В дверях спальни я повернулась и посмотрела на сестру.
— Что?
Должно быть, мое лицо напугало ее.
— Скрипач — ты его помнишь? Того, что играл на углу, когда Карл… Я хочу сказать, когда все…
— Я уже сказала. Да. Конечно помню.
Розалинда снова повторила, что он играл определенно Чайковского, и по тому, как сестра подняла голову, я поняла, что она очень гордится тем, что сумела узнать музыку. Разумеется, она была права, во всяком случае я так подумала. Она казалась мне такой мечтательной, милой и нежной, полной сочувствия, словно она никогда и не знала, что такое низость. Вот мы с ней стоим здесь… и мы пока не старые. В этот день я чувствовала себя не более старой, чем в любой другой. Я не знаю, каково это чувствовать себя старой. Страхи уходят. Низость уходит. Если ты молишься, если на тебя снизошло благословение, если ты стараешься!
— Он все время сюда таскался, этот парень со скрипкой, — добавила Розалинда, — пока ты лежала в больнице. Я видела его в тот вечер, он стоял и смотрел. Возможно, ему не нравится играть для толпы. Я считаю, что он чертовски хорош! То есть он ничем не хуже тех скрипачей, на чьих концертах я бывала или чьи записи слушала.
— Да, — согласилась я. — Он хорош.
Я подождала, пока за ней закроется дверь, и только тогда снова расплакалась.
Мне нравится плакать в одиночестве. Как это чудесно: выплакаться всласть, не думая, что сейчас тебя остановят! Никто не говорит тебе «да» или «нет», никто не молит о прощении, никто не вмешивается. Выплакаться.
Я прилегла на кровать и разрыдалась, прислушиваясь к голосам снаружи. И вдруг почувствовала себя такой усталой, словно сама несла все эти гробы к могиле… Подумать только! Так напугать Лили! Прийти в больничную палату и удариться в слезы, и позволить Лили увидеть это. «Мамочка, ты меня пугаешь!» — сказала она в ту минуту, когда я пришла прямо из бара. И я была пьяна — разве нет? Те годы я прожила в пьянстве, но никогда не напивалась до бесчувствия, никогда не напивалась до такого состояния, что не могла… а тут это ужасное, ужасное мгновение, когда я увидела ее маленькое белое личико, облысевшую от рака головку, тем не менее прелестную, как бутон цветка, и мои глупые, не ко времени, слезы. Жестоко, жестоко. Господи.

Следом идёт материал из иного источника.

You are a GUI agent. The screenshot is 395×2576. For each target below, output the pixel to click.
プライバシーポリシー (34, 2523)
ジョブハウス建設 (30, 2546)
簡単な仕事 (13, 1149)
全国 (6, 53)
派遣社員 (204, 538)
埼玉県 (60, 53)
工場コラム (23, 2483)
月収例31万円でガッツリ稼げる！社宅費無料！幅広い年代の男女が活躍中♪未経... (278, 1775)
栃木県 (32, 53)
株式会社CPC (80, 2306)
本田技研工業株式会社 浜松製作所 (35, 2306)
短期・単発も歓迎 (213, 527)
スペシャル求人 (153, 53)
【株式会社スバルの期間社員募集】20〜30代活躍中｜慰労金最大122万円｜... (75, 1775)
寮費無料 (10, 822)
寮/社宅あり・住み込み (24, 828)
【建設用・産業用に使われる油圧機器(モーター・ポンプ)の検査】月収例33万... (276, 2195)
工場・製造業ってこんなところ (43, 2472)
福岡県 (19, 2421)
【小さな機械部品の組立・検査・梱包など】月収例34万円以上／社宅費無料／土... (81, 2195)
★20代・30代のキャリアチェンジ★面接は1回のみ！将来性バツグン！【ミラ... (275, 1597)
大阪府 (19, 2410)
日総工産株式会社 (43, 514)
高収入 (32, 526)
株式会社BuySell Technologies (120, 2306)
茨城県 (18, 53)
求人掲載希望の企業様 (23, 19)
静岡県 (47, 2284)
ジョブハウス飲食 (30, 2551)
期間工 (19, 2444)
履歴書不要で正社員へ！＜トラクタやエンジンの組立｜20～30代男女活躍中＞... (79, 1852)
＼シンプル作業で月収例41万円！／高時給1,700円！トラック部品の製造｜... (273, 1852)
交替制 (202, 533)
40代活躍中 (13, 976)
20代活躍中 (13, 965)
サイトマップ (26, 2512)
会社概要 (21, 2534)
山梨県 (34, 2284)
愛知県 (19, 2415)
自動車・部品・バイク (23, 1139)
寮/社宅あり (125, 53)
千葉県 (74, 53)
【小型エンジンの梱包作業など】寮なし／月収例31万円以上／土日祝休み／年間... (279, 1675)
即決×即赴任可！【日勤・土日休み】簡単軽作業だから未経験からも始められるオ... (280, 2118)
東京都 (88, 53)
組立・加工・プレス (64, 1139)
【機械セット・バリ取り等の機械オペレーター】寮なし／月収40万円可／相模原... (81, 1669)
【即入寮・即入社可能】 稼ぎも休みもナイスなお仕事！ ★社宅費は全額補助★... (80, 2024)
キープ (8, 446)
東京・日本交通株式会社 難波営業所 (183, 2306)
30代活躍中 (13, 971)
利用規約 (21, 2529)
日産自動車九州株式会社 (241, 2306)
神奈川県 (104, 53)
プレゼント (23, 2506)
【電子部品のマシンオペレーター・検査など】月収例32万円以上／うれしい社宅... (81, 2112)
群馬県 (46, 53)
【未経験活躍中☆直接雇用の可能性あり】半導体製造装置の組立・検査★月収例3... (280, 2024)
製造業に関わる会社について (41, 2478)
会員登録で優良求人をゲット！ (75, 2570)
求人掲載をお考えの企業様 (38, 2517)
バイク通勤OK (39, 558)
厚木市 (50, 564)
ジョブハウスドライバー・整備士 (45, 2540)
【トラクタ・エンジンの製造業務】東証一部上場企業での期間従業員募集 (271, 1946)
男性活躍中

Куда подевалось то блестящее синее море с его пенными призраками?
К тому моменту, когда я осознала, что он играет, прошло, должно быть, довольно много времени.
В доме успела наступить тишина.
Наверное, он начал играть очень тихо, на этот раз действительно передавая чистую сладостность мелодии Чайковского, можно было бы сказать — приглаженную красноречивость, а не животный ужас гаэльских скрипок, которые так околдовали меня прошлой ночью. Я все глубже погружалась в музыку, по мере того как она приближалась, становилась более отчетливой.
— Да, играй для меня, — прошептала я и провалилась в сон.
Мне приснились Лев и Челси, будто я с ними устроила ссору в кафе, и Лев все время приговаривал: «Как много лжи, сплошной лжи». Я поняла, что он подразумевает: он и Челси… и она такая расстроенная, такая добрая, любящая его, жаждущая его… А ведь
она была моей подругой. Потом вдруг вернулись самые ужасные воспоминания: гневные речи отца, плач мамы в этом доме, из-за нас, а я так к ней и не подошла… И все это слилось со сном. Скрипка пела и пела, стремясь вызвать боль, как это умел делать только Чайковский, мучительную боль, ало-красную, сладостную и яркую.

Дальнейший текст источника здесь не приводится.